Einmal sang dort ein junger Herr, außer einer australischen Flagge nichts am Leib, "God save the Queen", an einem anderen Abend eskalierte ein betrunkener Mann, der sich "Angry Peter" nannte, drei Minuten am Mikrofon und schimpfte auf die Vergänglichkeit des Seins, ein anderes Mal machte eine Dame ihrem Liebsten auf der Starsky's-Bühne einen hochemotionalen Heiratsantrag, ein junger Künstler feierte seinen dreißigsten Geburtstag und bat alle Gäste, in Toga zu erscheinen – doch außer ihm und dem eingeteilten, leicht überforderten Barmitarbeiter erschien niemand im römischen Gewand.
Gäste aus aller Welt auf dem Gelände
So zogen die Besucher des Kunstparks ihre Kreise, strömten aus aller Welt aufs Gelände und besuchten die Locations, ob Babylon, Gerd Schneiders K41, die Werkbar über den Dächern der Stadt, den Natraj Temple mit Sven, dem coolsten Türsteher weit und breit, oder den Stripclub New York Table Dance. An den Abenden waren viele, viele Tausend Gäste im Kunstpark. Es gab sogar eine Kunstpark-Ost-Magazin, ein Druckwerk des Szenekenners Reinhard Strasser.

Schon nach wenigen Jahren neigte sich diese wunderschöne Zeit dem Ende zu, eine Zeitlang wurden die Abflughallen des Flughafens Erding zwischengenutzt, und schließlich wurde der Kunstpark zur Kultfabrik, ein paar der ursprünglichen Betreiber zogen in Nöths neue Optimolwerke auf der anderen Seite des Geländes. Genau vor 20 Jahren, Anfang Februar 2003, war der Kunstpark Ost Geschichte.
Was ist aus den Menschen dahinter geworden?

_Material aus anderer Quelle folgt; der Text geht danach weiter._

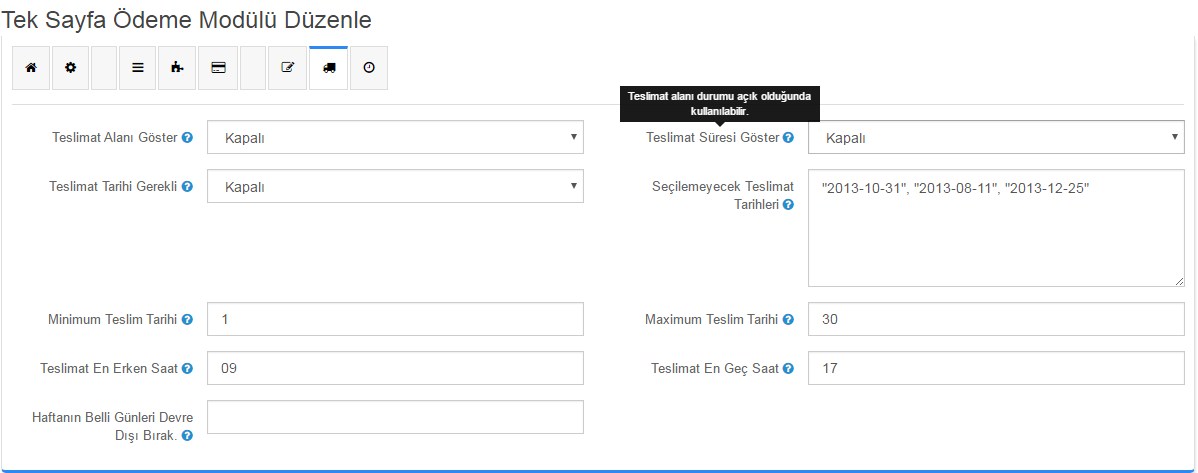Switch to the list lines tab
The width and height of the screenshot is (1198, 473).
point(138,68)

Was ist aus den Menschen im Kunstpark geworden? Petra Perle wohnt mit ihrem Mann Harald, dem einstigen Bandleader der Bullyparade, im Bayerischen Wald und schreibt Häkelanleitungen, Constanze Lindner ist eine erfolgreiche Kabarettistin und Entertainerin im Bayerischen Fernsehen und auf vielen großen Bühnen zu sehen, Götz Scheffel arbeitet als Wintersportlehrer in Kapstadt, Flo und Jakob Faltenbacher sind mit ihrer Milchbar mehrere Male umgezogen und residieren seit vielen Jahren sehr erfolgreich in der Sonnenstraße 27, dort, wo sich einst Münchens erste Disco befand, das "Scotch Casino".

Die Nachtkantine existiert in München nach wie vor, Matt Devereux betreibt die sagenhafte Bar "Kooks – betreutes Trinken" in der Geyerstraße. Und Wolfgang Nöth hat sich Anfang 2022 in den Himmel verabschiedet und überwacht seither von oben – auf einem antiken Holzthron sitzend – wie immer mit Baseballkappe und langem Hippie-Haar das Münchner Nachtleben. Wohlwollend.